Committee agrees on stiff athletic funding cut

Luke Dekoster

Members of the Special Fees Committee breathed a sigh of relief Monday morning when Vice President for Business and Finance Warren Madden announced, “I think we have a consensus.”

After working for two months, the committee, which is made up of administrators and student representatives, decided to allocate $39,000 in student fees, rather than $130,000 as planned, to the athletic department in the 1997-98 school year.

The committee will meet on April 10 to vote on the official draft of the proposal and to consider any last-minute funding changes passed by the Government of the Student Body Senate, but Monday’s settlement is a good indication of what will be forwarded to Iowa State President Martin Jischke.

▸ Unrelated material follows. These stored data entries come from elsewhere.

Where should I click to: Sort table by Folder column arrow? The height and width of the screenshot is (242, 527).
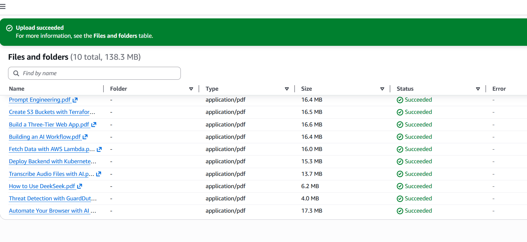pyautogui.click(x=191, y=89)
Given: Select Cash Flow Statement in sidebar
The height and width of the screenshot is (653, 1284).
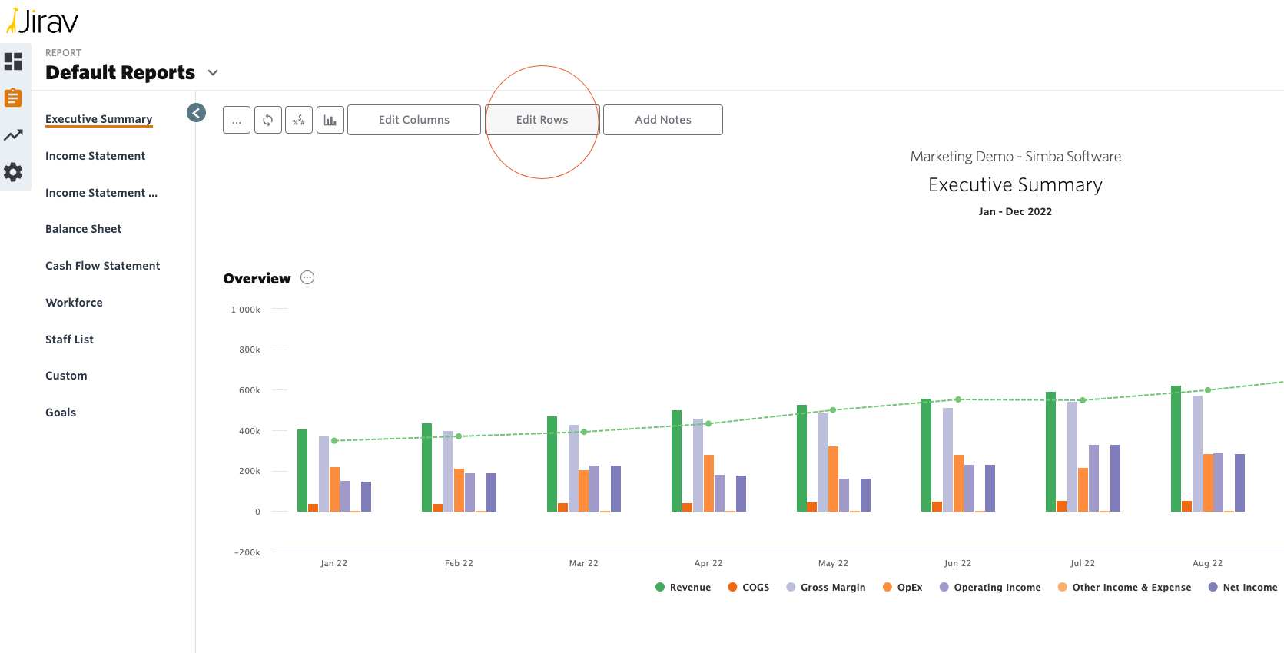Looking at the screenshot, I should click(102, 266).
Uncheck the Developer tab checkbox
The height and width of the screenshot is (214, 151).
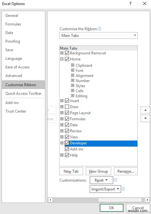(x=67, y=143)
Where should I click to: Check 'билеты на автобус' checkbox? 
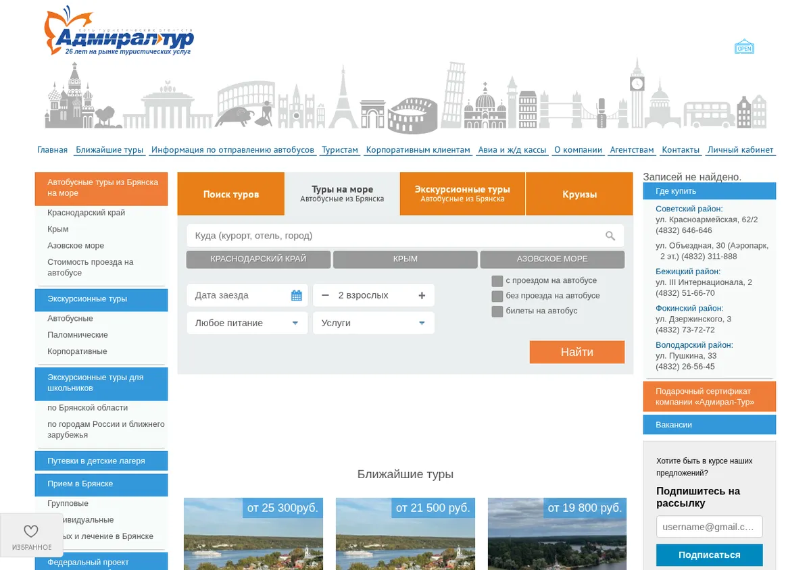pos(497,311)
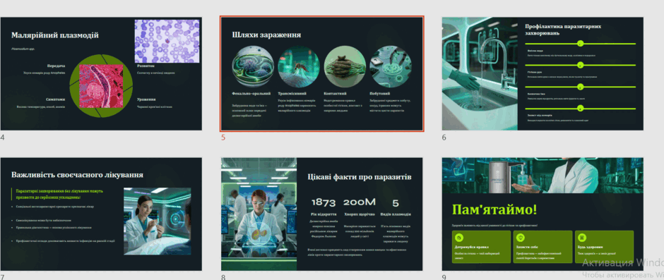
Task: Click the circular mosquito picture labeled Трансмісивний
Action: [x=299, y=67]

“The committee has come to a consensus to make this recommendation to the president,” Madden said.

The committee agreed to allocate next year’s $4.66 per-student increase in student fees to these places:

* 75 cents to the athletic department

* 93 cents to Recreation Services

* $1.85 to Cy-Ride

* 72 cents to Building Maintenance

* 26 cents to Contingency Reserve

* 10 cents to Memorial Union Operations

* 5 cents to the Student Union Board’s remodeling project

Also included in the agreement was a commitment by Madden, who said he will ask the university to fund recreation facility improvements, including the construction of a climbing wall.

The major disagreement over next year’s apportionment of the $4.66 per-student increase was prompted by a commitment made by the committee in 1995, which raised athletic fees $10 per student over a two-year period — a total increase of $520,000 — as part of a plan to bail out a financially troubled ISU athletic program.

At the time, officials were considering dropping some of the university’s nonrevenue sports.

Athletic department officials haven’t yet said if that will again be a possibility with the loss of $91,000 in budgeted funds.

The increase originally would have provided $260,000, or $5 per student, in fee money to the athletic department in both the 1995-96 and 1996-97 school years.

Last spring, however, the 1996-97 increase was cut to $2.50 per student. Another $2.50 was to be paid during the 1997-98 school year.

“We don’t think, with the changes that have occurred [in the athletic budget], that the students should be subsidizing athletics anymore,” said Kevin Ragland, Graduate Student Senate president.

He said the on-going construction of a new press box at Trice Stadium and the planned artificial turf practice field is evidence that the athletic department was not, as officials had claimed, in dire need of $130,000 more of students’ money.

But Laurie Gustafson, assistant athletic director for business operations, said that is simply not true. Both the press box and practice field projects were funded by outside donations, she said.

“There are no athletic funds going to those projects. They [committee members] have never addressed that with us. We’ve met countless [hours] with these students and this issue was never raised,” she said.

Gustafson said the practice field is being funded 100 percent by donations and the skybox funding is a combination of donations and projected revenues from leasing the seating in skyboxes.

At the start of Monday’s meeting, the committee examined a proposal by Madden to give the athletic department $1 of next year’s $4.66 student-fee increase, with no specifications on how to deal with the remaining $1.50.

“Where does that leave us? It leaves us hung up,” Ragland said.

Madden said his suggestion was a compromise between Ragland’s desire for “zero funding” the athletic department and the $2.50 specified by the 1995 agreement.

“I don’t see $1 as a compromise between $2.50 and nothing. I see it as putting off the inevitable,” Ragland said. He said next year’s committee would again have to deal with the athletic funding issue.

In a students-only session during the meeting, GSB Finance Director Todd Swanson said, “I could see giving [the athletic department] some level of funding, certainly less than $1.” He said the athletic department needed at least some of the $2.50 increase, since officials had “no warning” that the funding would be cut so drastically.

Swanson then said he thought 75 cents would be a satisfactory amount to allot to the athletic department.

The rest of the students agreed, and GSS Treasurer Cheryl Bartleson suggested the committee “issue a statement saying we’re not in support of any more funding increases [for athletics]” in order to avoid future conflicts on the issue.

“So we’re saying the rest of the $2.50 is null and void,” Ragland said.

The students presented their new proposal to the rest of the committee, saying the remaining $1.75 would not be paid because they were only giving 75 cents per student, or $39,000, to the athletic department to “cushion the blow.”

Trying to clarify the situation, Madden said, “Then next year’s fee committee can revisit athletics as they do everything else.”

“It affects us by $91,000. We had budgeted in $130,000 and we’re only going to receive $39,000,” Gustafson said in a phone interview Monday night.

When informed of the committee’s decision, Scott White, manager of business operations and support services for Rec Services, said, “You never like to see anybody take a hit, but when there’s a limited amount of money, it’s a real tough situation to be in. I’m glad they put the money into activities where it can benefit the maximum amount of people.”

White said some of the increased funds would be used for salaries. The recent minimum wage hike will cost the department about $20,000.